▸ **PROBLEM DETAILS**:
Only one stretch of the records below is wanted: the lines from the one holding "Task: Click the 26-Feb date cell" through the one holding "The height and width of the screenshot is (395, 743).". Return it exactly, both ends included.

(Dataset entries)

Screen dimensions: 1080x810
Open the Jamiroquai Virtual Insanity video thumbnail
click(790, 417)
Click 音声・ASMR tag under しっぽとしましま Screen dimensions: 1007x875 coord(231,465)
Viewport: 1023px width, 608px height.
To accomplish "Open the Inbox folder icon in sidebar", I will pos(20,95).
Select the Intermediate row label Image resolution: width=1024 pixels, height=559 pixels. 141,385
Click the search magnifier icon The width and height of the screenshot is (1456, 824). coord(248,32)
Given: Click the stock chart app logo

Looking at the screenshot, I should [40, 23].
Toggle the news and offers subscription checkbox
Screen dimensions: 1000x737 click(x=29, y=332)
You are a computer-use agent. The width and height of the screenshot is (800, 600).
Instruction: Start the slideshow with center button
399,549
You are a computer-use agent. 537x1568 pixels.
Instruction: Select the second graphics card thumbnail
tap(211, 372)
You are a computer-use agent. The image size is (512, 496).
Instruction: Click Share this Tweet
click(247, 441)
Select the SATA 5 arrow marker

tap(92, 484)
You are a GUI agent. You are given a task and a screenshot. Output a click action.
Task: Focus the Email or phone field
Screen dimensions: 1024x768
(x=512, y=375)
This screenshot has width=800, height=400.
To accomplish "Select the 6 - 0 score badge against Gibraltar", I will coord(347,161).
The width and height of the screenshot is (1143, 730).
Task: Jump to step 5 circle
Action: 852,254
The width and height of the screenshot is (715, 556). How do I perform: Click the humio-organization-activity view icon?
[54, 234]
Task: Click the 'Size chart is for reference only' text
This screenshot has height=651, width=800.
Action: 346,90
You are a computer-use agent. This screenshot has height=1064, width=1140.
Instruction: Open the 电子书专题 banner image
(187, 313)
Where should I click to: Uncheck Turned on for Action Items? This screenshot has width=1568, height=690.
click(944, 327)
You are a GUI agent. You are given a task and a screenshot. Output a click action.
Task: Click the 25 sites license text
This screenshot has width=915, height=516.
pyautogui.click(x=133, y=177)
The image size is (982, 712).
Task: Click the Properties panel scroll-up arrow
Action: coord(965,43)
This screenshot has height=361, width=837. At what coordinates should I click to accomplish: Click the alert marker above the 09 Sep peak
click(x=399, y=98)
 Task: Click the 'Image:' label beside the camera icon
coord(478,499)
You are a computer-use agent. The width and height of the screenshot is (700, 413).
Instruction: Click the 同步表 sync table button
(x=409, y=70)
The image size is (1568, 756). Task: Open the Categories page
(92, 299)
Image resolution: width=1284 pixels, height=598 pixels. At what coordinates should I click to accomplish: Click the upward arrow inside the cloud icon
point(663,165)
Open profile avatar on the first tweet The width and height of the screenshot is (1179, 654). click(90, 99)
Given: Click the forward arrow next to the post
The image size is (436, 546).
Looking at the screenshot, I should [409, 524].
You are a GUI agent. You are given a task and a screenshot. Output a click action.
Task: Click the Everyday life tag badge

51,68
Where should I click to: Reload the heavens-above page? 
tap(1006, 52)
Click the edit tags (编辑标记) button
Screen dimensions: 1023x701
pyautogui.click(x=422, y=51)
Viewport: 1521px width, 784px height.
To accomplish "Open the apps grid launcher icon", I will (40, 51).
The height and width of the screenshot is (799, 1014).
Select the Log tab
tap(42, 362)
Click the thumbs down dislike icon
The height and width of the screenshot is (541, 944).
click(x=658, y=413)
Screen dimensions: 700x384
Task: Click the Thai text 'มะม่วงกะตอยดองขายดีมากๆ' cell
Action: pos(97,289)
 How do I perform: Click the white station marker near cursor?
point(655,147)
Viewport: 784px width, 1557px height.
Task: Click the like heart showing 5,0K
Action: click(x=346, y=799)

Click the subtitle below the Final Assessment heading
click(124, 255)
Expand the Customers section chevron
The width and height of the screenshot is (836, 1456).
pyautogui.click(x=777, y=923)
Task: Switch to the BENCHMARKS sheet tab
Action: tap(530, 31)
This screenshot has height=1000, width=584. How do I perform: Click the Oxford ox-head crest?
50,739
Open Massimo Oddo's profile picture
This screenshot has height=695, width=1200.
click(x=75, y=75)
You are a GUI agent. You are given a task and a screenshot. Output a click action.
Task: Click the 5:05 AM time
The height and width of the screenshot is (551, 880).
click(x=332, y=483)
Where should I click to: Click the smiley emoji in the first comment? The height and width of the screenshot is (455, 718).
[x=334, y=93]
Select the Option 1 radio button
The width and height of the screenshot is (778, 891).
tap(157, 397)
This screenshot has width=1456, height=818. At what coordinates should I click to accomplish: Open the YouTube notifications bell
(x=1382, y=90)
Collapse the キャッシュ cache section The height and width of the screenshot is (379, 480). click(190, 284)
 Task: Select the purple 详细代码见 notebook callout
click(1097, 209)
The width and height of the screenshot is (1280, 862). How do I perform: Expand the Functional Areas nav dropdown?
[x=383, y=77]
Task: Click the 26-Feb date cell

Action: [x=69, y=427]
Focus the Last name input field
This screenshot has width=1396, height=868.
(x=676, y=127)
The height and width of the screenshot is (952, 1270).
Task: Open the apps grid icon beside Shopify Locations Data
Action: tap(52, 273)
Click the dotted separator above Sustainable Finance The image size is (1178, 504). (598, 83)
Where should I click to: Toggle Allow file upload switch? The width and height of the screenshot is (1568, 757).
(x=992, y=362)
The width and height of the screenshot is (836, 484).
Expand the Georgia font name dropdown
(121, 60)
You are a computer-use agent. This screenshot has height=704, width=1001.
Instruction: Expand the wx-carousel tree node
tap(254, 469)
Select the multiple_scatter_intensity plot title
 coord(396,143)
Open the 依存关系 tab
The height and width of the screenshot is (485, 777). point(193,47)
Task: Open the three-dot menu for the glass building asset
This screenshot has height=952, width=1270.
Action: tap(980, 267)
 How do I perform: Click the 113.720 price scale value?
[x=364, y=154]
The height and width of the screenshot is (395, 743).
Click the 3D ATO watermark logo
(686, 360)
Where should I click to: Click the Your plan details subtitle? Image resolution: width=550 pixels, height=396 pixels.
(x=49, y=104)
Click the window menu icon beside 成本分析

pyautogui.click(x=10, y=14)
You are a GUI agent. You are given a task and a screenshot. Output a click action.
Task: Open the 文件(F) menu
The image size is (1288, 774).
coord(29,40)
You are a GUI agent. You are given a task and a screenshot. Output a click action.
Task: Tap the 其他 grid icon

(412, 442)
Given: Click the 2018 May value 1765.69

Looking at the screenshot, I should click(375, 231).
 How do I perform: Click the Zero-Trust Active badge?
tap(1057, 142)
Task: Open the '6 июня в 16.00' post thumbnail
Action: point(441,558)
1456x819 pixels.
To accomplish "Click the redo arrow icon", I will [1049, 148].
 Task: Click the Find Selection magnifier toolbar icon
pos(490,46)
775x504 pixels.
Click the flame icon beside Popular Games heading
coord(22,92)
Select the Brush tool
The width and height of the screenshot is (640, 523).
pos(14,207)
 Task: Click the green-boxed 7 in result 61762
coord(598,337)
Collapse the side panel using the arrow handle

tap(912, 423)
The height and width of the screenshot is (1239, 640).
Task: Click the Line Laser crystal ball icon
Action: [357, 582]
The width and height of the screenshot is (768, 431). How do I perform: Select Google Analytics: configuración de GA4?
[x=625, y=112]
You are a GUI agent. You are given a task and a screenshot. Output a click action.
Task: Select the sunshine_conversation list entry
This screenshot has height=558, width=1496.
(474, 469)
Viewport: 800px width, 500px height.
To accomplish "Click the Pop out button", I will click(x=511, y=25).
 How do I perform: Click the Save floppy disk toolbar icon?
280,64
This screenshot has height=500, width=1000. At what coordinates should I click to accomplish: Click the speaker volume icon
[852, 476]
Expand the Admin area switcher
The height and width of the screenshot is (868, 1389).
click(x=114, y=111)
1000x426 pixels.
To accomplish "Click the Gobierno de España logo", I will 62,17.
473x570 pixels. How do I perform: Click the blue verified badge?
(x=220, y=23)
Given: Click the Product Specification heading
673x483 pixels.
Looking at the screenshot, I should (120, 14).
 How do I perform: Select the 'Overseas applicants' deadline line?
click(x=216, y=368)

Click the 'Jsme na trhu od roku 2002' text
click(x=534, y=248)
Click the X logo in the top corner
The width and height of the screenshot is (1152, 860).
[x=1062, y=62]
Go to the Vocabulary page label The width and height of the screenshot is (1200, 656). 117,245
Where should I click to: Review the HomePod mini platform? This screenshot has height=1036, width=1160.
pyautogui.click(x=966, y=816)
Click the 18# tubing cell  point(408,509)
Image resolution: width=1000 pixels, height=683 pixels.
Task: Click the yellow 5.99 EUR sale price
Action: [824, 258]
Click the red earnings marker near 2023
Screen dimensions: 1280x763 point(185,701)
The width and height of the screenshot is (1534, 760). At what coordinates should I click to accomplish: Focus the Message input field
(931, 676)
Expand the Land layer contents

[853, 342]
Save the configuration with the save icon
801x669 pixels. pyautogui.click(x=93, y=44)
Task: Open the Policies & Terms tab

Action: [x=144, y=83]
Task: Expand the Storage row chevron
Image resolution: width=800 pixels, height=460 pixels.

▸ **EXERCISE RESULT**:
Task: Click the 26-Feb date cell

Action: [x=69, y=427]
Focus the Last name input field
This screenshot has width=1396, height=868.
(x=676, y=127)
The height and width of the screenshot is (952, 1270).
Task: Open the apps grid icon beside Shopify Locations Data
Action: tap(52, 273)
Click the dotted separator above Sustainable Finance The image size is (1178, 504). (598, 83)
Where should I click to: Toggle Allow file upload switch? The width and height of the screenshot is (1568, 757).
(x=992, y=362)
The width and height of the screenshot is (836, 484).
Expand the Georgia font name dropdown
(121, 60)
You are a computer-use agent. This screenshot has height=704, width=1001.
Instruction: Expand the wx-carousel tree node
tap(254, 469)
Select the multiple_scatter_intensity plot title
 coord(396,143)
Open the 依存关系 tab
The height and width of the screenshot is (485, 777). point(193,47)
Task: Open the three-dot menu for the glass building asset
This screenshot has height=952, width=1270.
Action: tap(980, 267)
 How do I perform: Click the 113.720 price scale value?
[x=364, y=154]
The height and width of the screenshot is (395, 743).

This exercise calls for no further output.